Last Week to View MSU’s Americans and the Holocaust: A Michigan Perspective Exhibit

Americans and the Holocaust: A Michigan Perspective installation view at the Eli and Edythe Broad Art Museum at Michigan State University, 2025. Photo: Chloe Kirchmeier/MSU Broad Art Museum 

A powerful exhibit in the MSU Broad Art Museum, Americans and the Holocaust: A Michigan Perspective Exhibit, will close November 17. 

The exhibit explores how historical understanding and personal narratives can guide us in shaping a more empathetic and inclusive future.  

Developed through a collaboration between the Eli and Edythe Broad Art Museum, the Michael and Elaine Serling Institute for Jewish Studies and Modern Israel, and the MSU Department of History, the project draws on research by students in Professor Kirsten Fermaglich’s Spring 2025 class: History 480 Seminar in American History: Americans and the Holocaust. 

These students examined local archives and personal family collections to help provide insight into the experiences of people and families who survived the Holocaust and planted roots in Michigan. 

“I think this exhibit demonstrates how important and needed Holocaust education is for students at many different levels,” said Dr.
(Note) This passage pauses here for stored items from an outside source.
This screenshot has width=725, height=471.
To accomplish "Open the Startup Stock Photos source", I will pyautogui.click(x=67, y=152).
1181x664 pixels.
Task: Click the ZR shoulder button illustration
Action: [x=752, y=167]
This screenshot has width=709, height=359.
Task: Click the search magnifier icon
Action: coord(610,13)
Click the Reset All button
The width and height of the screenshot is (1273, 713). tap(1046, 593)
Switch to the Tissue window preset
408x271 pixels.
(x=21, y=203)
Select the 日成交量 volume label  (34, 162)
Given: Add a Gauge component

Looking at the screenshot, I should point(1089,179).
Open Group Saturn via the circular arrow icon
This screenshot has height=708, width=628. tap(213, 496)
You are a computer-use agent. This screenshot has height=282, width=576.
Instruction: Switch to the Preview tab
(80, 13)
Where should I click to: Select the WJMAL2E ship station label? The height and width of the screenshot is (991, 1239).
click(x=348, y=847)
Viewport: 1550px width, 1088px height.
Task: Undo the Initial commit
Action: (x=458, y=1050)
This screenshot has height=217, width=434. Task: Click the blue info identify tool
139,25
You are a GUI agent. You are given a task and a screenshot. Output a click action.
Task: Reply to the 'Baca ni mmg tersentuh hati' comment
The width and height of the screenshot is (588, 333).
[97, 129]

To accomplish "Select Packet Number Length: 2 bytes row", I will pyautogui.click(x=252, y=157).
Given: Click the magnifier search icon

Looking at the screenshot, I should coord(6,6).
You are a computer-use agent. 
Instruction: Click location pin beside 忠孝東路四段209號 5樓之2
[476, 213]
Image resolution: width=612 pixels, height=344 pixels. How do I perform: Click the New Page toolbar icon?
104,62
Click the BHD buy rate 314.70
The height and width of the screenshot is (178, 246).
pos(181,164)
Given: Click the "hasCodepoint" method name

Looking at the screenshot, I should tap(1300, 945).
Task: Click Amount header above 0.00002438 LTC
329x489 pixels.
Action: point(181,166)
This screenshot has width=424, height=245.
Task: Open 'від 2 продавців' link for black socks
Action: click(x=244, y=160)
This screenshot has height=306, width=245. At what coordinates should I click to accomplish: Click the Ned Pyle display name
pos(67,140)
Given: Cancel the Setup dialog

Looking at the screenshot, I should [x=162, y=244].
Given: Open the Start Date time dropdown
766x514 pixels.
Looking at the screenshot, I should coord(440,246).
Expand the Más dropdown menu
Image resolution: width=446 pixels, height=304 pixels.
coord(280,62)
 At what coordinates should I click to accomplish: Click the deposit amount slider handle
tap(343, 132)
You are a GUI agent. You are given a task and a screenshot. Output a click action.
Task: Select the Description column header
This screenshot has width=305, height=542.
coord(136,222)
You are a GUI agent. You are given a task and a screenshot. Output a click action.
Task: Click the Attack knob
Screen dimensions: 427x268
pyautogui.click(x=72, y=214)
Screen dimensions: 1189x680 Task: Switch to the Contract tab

Fermaglich. “Younger students can engage with issues of prejudice, discrimination, tolerance and bystander behavior; while older students can learn some of the complex history in Europe and the United States that enabled the Holocaust to take place, as well as learning about its depths of dehumanization and violence, and its impact upon victims and survivors.”  

“The ability of an authoritarian government and an apathetic civil society to isolate, dehumanize and, ultimately, murder an entire population is something Americans need to be able to recognize and understand.” 

Many organizations and individuals provided materials and access to the project, including Judy Brady, the Center for Michigan Jewish Heritage, the Detroit Jewish News, the Jewish Federation of Detroit, Spencer Israel, David Mittleman, Elizabeth Morisseau, Ellen Pollak, Ellen Rothfeld, Ethan Seelig, Stephen Rachman, Betty Seagull, and the Zekelman Holocaust Center.

Excerpts taken from original article published in The Jewish News.